- Tasks and exercises
1. Transcribe the passage of the Zika mutation report starting with "ByPatrina Adger KTRK" and going on through "a recent study.".
2. Continue the news report on the Zika mutation from its final sentence.

- Text segment
----

Galveston scientists discover Zika mutation that could trigger a new outbreak

A UTMB professor says the virus can be especially harmful to pregnant women since the infection can cause birth defects.

ByPatrina Adger KTRK logo
Wednesday, April 20, 2022
Scientists discover Zika mutation that could trigger outbreak
UTMB researchers in Galveston discovered a mutation of the rapidly-evolving Zika virus.

GALVESTON, Texas (KTRK) -- Researchers at the University of Texas Medical Branch in Galveston along with scientists at the La Jolla Institute for Immunology in California discovered mutation in a rapidly-evolving Zika virus.

The single mutation was found during a recent study.

Researchers suggest this could trigger another major outbreak of the disease by dodging existing immunity.

Dr. Pei-Yong Shi, a professor at the Department of Biochemistry and Molecular Biology at UTMB Galveston, says the virus is carried by the bite of infected mosquitoes.

He says the virus can be especially harmful to pregnant women since the infection can cause certain birth defects.

"The most devastating outcome of Zika infection is called microcephaly which is the pregnant woman got infected by a mosquito," said Shi.

"That virus can infect the fetus' brain, leading to the baby (being) born with a small head."

----

- Provided records
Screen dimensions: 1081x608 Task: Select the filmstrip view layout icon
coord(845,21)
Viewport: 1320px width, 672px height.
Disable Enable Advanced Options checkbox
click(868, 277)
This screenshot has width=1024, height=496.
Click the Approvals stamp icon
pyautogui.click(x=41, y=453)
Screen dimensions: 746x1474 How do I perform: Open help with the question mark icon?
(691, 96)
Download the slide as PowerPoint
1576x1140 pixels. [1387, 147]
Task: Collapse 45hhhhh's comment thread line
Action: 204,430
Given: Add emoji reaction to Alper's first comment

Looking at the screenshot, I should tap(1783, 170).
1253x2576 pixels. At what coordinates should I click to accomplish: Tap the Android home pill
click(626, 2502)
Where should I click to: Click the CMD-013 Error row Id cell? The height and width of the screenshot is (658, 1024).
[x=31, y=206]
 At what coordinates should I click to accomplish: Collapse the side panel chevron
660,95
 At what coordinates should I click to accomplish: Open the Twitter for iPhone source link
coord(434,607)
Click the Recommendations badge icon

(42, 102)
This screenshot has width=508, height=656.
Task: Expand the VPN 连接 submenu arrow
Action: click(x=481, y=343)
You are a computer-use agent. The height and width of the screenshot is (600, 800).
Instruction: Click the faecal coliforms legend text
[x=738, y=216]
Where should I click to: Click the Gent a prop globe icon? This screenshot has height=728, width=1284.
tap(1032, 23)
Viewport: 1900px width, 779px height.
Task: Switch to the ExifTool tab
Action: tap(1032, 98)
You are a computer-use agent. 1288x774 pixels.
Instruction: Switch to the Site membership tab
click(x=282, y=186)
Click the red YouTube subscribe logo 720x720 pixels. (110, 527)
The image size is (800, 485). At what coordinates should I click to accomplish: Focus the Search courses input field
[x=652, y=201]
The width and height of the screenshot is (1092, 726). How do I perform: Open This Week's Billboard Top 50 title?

----

- Responses by task
1.
ByPatrina Adger KTRK logo
Wednesday, April 20, 2022
Scientists discover Zika mutation that could trigger outbreak
UTMB researchers in Galveston discovered a mutation of the rapidly-evolving Zika virus.

GALVESTON, Texas (KTRK) -- Researchers at the University of Texas Medical Branch in Galveston along with scientists at the La Jolla Institute for Immunology in California discovered mutation in a rapidly-evolving Zika virus.

The single mutation was found during a recent study.

2.
Shi says this study measures mosquitoes that transmit Zika and other viruses such as the Dengue virus which tends to co-circulate in the same places.

"Previous studies have shown that people who have been infected by Dengue are partially protected from Zika infection because of the gene similarities between the two viruses," Shi said.

"What we did is test when the Zika virus will be able to escape the protection previously triggered by the dengue infection. What we found remarkable is that the Zika virus can accumulate a single amino acid mutation that is going to override all the protections previously triggered by dengue infection," he continued.

Shi says there's currently no cure for Zika. He says Zika-infected patients can develop Guillain Barre Syndrome, which is the autoimmune disease that can cause paralysis.

According to Shi, "There is still no vaccine. No therapeutics for Zika, so the whole human population is very vulnerable."